* **What this task involves**
Transcribe everything in the records exactly. Skip the images.

= Beginning of Section =

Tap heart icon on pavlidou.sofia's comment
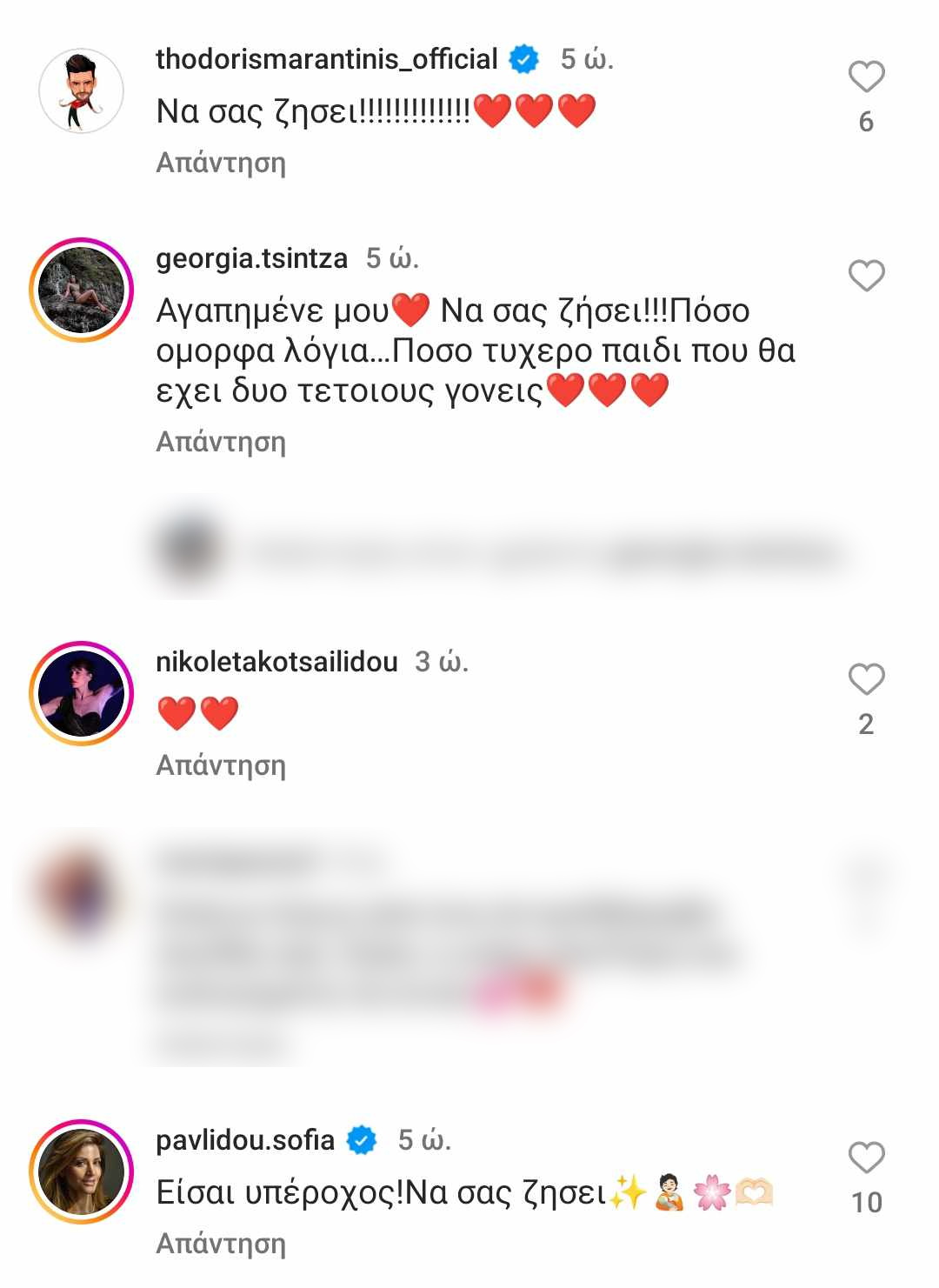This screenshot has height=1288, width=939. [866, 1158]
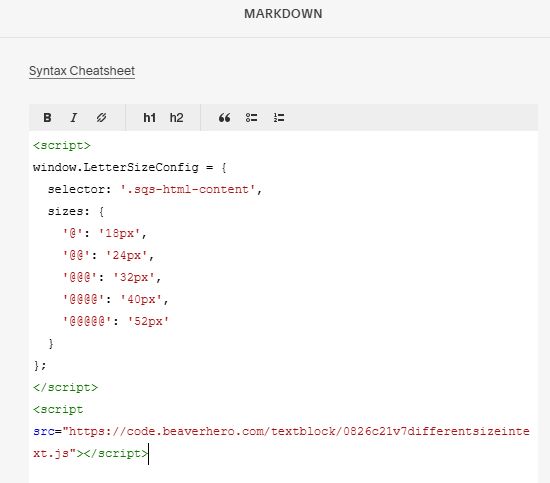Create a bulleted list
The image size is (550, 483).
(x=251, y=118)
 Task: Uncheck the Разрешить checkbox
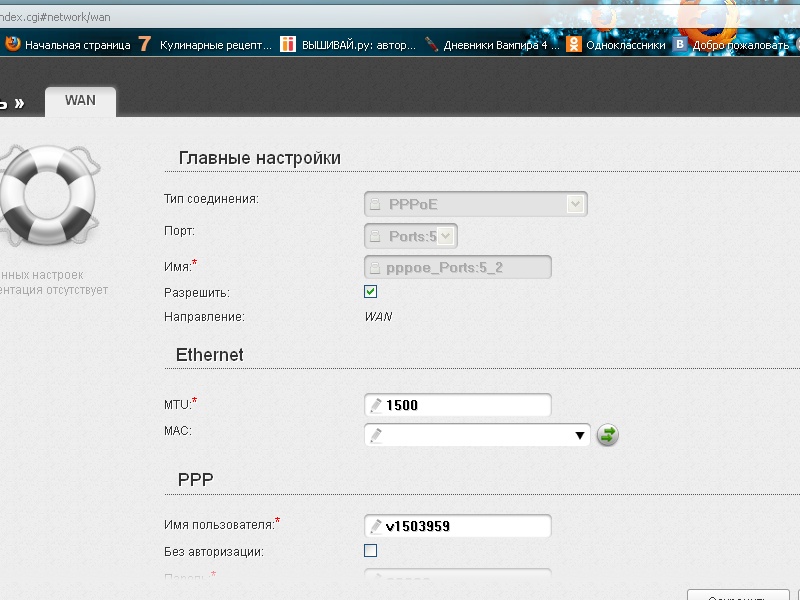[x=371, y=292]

= End of Section =

* **Written answer**
Tap heart icon on pavlidou.sofia's comment
This screenshot has height=1288, width=939. [866, 1158]
Create a bulleted list
The image size is (550, 483).
(x=251, y=118)
 Task: Uncheck the Разрешить checkbox
[x=371, y=292]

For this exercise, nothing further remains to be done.